Seed sowing and transplanting.
In both the experiments, seeds of eggplant cultivar Jylo (Johnny’s selected seeds, Winslow, ME) were sown into 72-cell plug trays (Hydrofarm, Petaluma, CA) on 12 Feb. 2020 and 30 June 2020 in E1 and E2, respectively. The seedlings were transplanted at the four leaves stage (18 d after sowing) into 30-cm-diameter plastic pots (10 L) filled with the soilless substrate on 3 Mar. 2020 (E1) and 18 July 2020 (E2). The transplanted plants in pots were spaced at a distance of 72 cm between the rows and 70 cm within rows, maintaining a plant density of two plants/m2.
Treatments and their nutrient composition.
The LOFs of various sources such as OF1 (5N–1P–1K), OF2 (0N–5P–5K and 3N–3P–3K), OF3 (3N–1P–1K), OF4 (5N–1P–2K), OF5 (3.7N–2.7P–3.7K), and OF6 (3N–3P–5K), and IF sources as IF1 (6N–4P–4K) and IF2 (4N–0P–1K and 1N–3P–5K) were used as treatments. These LOF products are listed under the Organic Material Review Institute for organic crop production. The different sources and nutrient composition of these OFs and IFs are given in Table 1. Each treatment was prepared in a 49-L capacity plastic container by using reverse osmosis (RO) water with a final EC of 2.0 dS·m−1 measured by an Orion Star A329 pH/ISE/Conductivity/Dissolved Oxygen Portable Multiparameter Meter (Thermo Fisher Scientific, Waltham, MA). The pH, EC, and total dissolved solids of prepared nutrient solution were measured before application. The respective fertilizer treatments were applied at 1 L per plant every 3-d interval with RO water applied between fertilizations. The commercial product AMF, called Micronized Endomycorrhizal Inoculant (BioOrganics LLC, New Hope, PA), which contains a blend of nine endomycorrhizal spores (Glomus aggregatum, Glomus etunicatum, Glomus clarum, Glomus deserticola, Glomus intraradices, Glomus monosporus, Glomus mosseae, Gigaspora margarita, and Paraglomus brasilianum), was mixed with water at 30 mL·L−1 and used for drenching of seedling trays for 24 h before transplanting.
Organic and inorganic fertilizers used in the present study at Lubbock, TX.

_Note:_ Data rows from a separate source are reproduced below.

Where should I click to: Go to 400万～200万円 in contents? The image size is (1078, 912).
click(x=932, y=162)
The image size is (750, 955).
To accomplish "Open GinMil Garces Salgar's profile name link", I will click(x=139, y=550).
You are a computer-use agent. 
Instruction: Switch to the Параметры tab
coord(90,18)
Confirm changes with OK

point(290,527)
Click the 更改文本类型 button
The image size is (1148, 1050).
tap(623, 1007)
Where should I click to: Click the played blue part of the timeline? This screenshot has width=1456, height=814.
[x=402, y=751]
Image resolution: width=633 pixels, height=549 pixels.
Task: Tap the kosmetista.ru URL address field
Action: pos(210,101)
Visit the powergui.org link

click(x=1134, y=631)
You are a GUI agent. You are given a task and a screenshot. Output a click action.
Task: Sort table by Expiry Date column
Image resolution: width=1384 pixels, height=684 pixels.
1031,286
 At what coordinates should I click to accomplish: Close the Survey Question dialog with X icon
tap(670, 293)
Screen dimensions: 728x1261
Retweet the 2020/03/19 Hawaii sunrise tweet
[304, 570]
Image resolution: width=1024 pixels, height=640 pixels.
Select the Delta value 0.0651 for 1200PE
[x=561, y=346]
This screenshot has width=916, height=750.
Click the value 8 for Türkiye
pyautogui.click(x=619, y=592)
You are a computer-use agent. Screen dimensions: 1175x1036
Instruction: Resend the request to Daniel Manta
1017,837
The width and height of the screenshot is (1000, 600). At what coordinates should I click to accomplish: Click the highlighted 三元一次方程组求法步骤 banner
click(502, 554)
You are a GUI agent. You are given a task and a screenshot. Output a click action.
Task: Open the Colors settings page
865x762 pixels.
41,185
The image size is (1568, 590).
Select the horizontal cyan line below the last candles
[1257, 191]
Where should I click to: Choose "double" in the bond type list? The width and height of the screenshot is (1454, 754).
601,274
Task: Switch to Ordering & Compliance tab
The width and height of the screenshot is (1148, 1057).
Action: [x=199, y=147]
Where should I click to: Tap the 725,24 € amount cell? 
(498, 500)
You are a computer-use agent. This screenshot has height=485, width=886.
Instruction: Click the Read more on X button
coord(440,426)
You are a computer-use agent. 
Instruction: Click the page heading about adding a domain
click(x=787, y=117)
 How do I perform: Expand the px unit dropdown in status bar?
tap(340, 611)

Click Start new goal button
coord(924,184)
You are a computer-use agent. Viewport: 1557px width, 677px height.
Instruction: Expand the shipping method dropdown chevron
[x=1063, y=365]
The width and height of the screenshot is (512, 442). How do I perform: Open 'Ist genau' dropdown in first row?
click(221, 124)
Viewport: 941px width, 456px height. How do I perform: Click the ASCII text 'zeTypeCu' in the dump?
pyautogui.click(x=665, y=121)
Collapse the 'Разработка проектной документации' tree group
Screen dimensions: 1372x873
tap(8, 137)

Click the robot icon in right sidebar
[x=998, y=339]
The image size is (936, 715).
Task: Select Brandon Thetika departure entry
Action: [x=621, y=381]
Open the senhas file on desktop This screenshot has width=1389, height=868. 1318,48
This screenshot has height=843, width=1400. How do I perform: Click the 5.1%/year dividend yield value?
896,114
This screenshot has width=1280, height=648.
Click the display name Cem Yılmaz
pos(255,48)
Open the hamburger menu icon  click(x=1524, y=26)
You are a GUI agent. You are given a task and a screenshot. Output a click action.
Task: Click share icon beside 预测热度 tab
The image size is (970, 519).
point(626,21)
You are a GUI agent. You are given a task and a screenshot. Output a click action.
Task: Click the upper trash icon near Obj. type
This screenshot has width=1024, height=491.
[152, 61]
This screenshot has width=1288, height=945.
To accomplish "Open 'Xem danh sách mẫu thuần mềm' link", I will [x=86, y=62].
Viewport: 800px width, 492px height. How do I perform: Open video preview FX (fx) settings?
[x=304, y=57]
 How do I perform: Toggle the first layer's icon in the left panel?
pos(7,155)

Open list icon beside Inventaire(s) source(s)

Experimental design and data collection.
The experiment was conducted in a split-plot design with OFs (OF1–OF6) and IFs (IF1 and IF2) treatments as the main plot factor, and with and without inoculation of AMF as subplot factors. Plant growth parameters such as plant height, stem diameter, and total leaf area were recorded at the end of the experiment [i.e., 90 d after transplanting (DAT)] by taking four plant replicates in each treatment. The plant height was recorded as the distance from soilless substrate surface to the tip of eggplant. The stem diameter of each plant was measured with Digital Caliper (Carrera Precision; Max Tool, Ontario, CA). The leaf area was measured with LI-3100C Area Meter (LI-3100C; LI-COR, Lincoln, NE). The yield parameters like total marketable yield, average single fruit weight, and the number of fruits per plant were recorded from four plants during the harvest period. The fruits were harvested at baby size (226 g) for every 5-d interval and fruit weight was recorded using a weighing balance (Ohaus R31P15, Ranger 3000 Compact Bench Scale; Ohaus, Parsippany, NJ).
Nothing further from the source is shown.